Problem description = All entries must be transcribed without a single difference.

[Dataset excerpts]
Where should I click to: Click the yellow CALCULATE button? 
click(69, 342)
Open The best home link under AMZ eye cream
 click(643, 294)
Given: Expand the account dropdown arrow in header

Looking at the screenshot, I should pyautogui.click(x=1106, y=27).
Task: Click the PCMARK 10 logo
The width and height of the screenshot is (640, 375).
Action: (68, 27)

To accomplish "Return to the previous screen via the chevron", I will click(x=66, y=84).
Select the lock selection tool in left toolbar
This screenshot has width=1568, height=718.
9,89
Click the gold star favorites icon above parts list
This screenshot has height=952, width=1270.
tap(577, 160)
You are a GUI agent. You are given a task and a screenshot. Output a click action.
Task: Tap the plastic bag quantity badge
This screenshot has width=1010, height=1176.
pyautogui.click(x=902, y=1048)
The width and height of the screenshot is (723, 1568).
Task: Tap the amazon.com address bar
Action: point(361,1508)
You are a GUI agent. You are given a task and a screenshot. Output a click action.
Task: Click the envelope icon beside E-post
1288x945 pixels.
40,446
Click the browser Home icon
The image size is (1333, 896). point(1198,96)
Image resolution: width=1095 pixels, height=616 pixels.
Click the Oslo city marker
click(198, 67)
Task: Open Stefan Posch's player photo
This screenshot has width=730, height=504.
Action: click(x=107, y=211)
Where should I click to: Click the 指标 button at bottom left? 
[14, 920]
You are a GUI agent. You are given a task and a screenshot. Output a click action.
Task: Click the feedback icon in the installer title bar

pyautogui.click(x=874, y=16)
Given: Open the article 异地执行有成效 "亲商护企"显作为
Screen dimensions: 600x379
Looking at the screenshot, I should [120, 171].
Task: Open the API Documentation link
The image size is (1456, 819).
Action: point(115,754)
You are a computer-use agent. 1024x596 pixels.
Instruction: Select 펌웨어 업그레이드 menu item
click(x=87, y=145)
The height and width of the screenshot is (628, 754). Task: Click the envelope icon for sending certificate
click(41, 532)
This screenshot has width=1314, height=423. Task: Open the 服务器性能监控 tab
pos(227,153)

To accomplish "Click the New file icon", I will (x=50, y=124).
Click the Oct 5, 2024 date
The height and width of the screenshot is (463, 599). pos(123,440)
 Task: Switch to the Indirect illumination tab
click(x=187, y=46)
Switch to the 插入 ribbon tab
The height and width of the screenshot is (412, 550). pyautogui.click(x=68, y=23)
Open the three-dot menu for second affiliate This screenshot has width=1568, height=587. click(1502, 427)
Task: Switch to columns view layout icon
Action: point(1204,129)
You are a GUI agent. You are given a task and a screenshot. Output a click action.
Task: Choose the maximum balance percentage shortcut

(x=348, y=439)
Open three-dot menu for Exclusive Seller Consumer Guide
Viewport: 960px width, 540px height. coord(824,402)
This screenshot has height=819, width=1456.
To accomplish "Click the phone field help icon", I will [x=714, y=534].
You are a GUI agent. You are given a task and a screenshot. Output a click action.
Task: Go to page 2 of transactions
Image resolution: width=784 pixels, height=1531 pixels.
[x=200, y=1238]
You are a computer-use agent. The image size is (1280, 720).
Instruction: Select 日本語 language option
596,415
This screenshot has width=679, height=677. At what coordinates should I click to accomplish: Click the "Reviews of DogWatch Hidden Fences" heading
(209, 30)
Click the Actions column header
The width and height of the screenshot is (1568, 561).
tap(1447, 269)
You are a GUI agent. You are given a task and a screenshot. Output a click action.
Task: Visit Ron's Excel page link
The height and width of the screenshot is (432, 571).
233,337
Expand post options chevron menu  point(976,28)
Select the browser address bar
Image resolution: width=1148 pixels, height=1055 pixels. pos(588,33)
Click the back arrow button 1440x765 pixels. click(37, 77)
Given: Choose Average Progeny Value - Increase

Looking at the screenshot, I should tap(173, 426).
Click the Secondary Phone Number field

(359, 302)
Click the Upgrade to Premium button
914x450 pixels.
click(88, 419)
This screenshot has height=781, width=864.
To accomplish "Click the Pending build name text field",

Expected output =
Where should I click to: Click the yellow CALCULATE button? 
click(69, 342)
Open The best home link under AMZ eye cream
 click(643, 294)
Given: Expand the account dropdown arrow in header

Looking at the screenshot, I should pyautogui.click(x=1106, y=27).
Task: Click the PCMARK 10 logo
The width and height of the screenshot is (640, 375).
Action: (68, 27)

To accomplish "Return to the previous screen via the chevron", I will click(x=66, y=84).
Select the lock selection tool in left toolbar
This screenshot has width=1568, height=718.
9,89
Click the gold star favorites icon above parts list
This screenshot has height=952, width=1270.
tap(577, 160)
You are a GUI agent. You are given a task and a screenshot. Output a click action.
Task: Tap the plastic bag quantity badge
This screenshot has width=1010, height=1176.
pyautogui.click(x=902, y=1048)
The width and height of the screenshot is (723, 1568).
Task: Tap the amazon.com address bar
Action: point(361,1508)
You are a GUI agent. You are given a task and a screenshot. Output a click action.
Task: Click the envelope icon beside E-post
1288x945 pixels.
40,446
Click the browser Home icon
The image size is (1333, 896). point(1198,96)
Image resolution: width=1095 pixels, height=616 pixels.
Click the Oslo city marker
click(198, 67)
Task: Open Stefan Posch's player photo
This screenshot has width=730, height=504.
Action: click(x=107, y=211)
Where should I click to: Click the 指标 button at bottom left? 
[14, 920]
You are a GUI agent. You are given a task and a screenshot. Output a click action.
Task: Click the feedback icon in the installer title bar

pyautogui.click(x=874, y=16)
Given: Open the article 异地执行有成效 "亲商护企"显作为
Screen dimensions: 600x379
Looking at the screenshot, I should [120, 171].
Task: Open the API Documentation link
The image size is (1456, 819).
Action: point(115,754)
You are a computer-use agent. 1024x596 pixels.
Instruction: Select 펌웨어 업그레이드 menu item
click(x=87, y=145)
The height and width of the screenshot is (628, 754). Task: Click the envelope icon for sending certificate
click(41, 532)
This screenshot has width=1314, height=423. Task: Open the 服务器性能监控 tab
pos(227,153)

To accomplish "Click the New file icon", I will (x=50, y=124).
Click the Oct 5, 2024 date
The height and width of the screenshot is (463, 599). pos(123,440)
 Task: Switch to the Indirect illumination tab
click(x=187, y=46)
Switch to the 插入 ribbon tab
The height and width of the screenshot is (412, 550). pyautogui.click(x=68, y=23)
Open the three-dot menu for second affiliate This screenshot has width=1568, height=587. click(1502, 427)
Task: Switch to columns view layout icon
Action: point(1204,129)
You are a GUI agent. You are given a task and a screenshot. Output a click action.
Task: Choose the maximum balance percentage shortcut

(x=348, y=439)
Open three-dot menu for Exclusive Seller Consumer Guide
Viewport: 960px width, 540px height. coord(824,402)
This screenshot has height=819, width=1456.
To accomplish "Click the phone field help icon", I will [x=714, y=534].
You are a GUI agent. You are given a task and a screenshot. Output a click action.
Task: Go to page 2 of transactions
Image resolution: width=784 pixels, height=1531 pixels.
[x=200, y=1238]
You are a computer-use agent. The image size is (1280, 720).
Instruction: Select 日本語 language option
596,415
This screenshot has width=679, height=677. At what coordinates should I click to accomplish: Click the "Reviews of DogWatch Hidden Fences" heading
(209, 30)
Click the Actions column header
The width and height of the screenshot is (1568, 561).
tap(1447, 269)
You are a GUI agent. You are given a task and a screenshot. Output a click action.
Task: Visit Ron's Excel page link
The height and width of the screenshot is (432, 571).
233,337
Expand post options chevron menu  point(976,28)
Select the browser address bar
Image resolution: width=1148 pixels, height=1055 pixels. pos(588,33)
Click the back arrow button 1440x765 pixels. click(37, 77)
Given: Choose Average Progeny Value - Increase

Looking at the screenshot, I should tap(173, 426).
Click the Secondary Phone Number field

(359, 302)
Click the Upgrade to Premium button
914x450 pixels.
click(88, 419)
This screenshot has height=781, width=864.
To accomplish "Click the Pending build name text field",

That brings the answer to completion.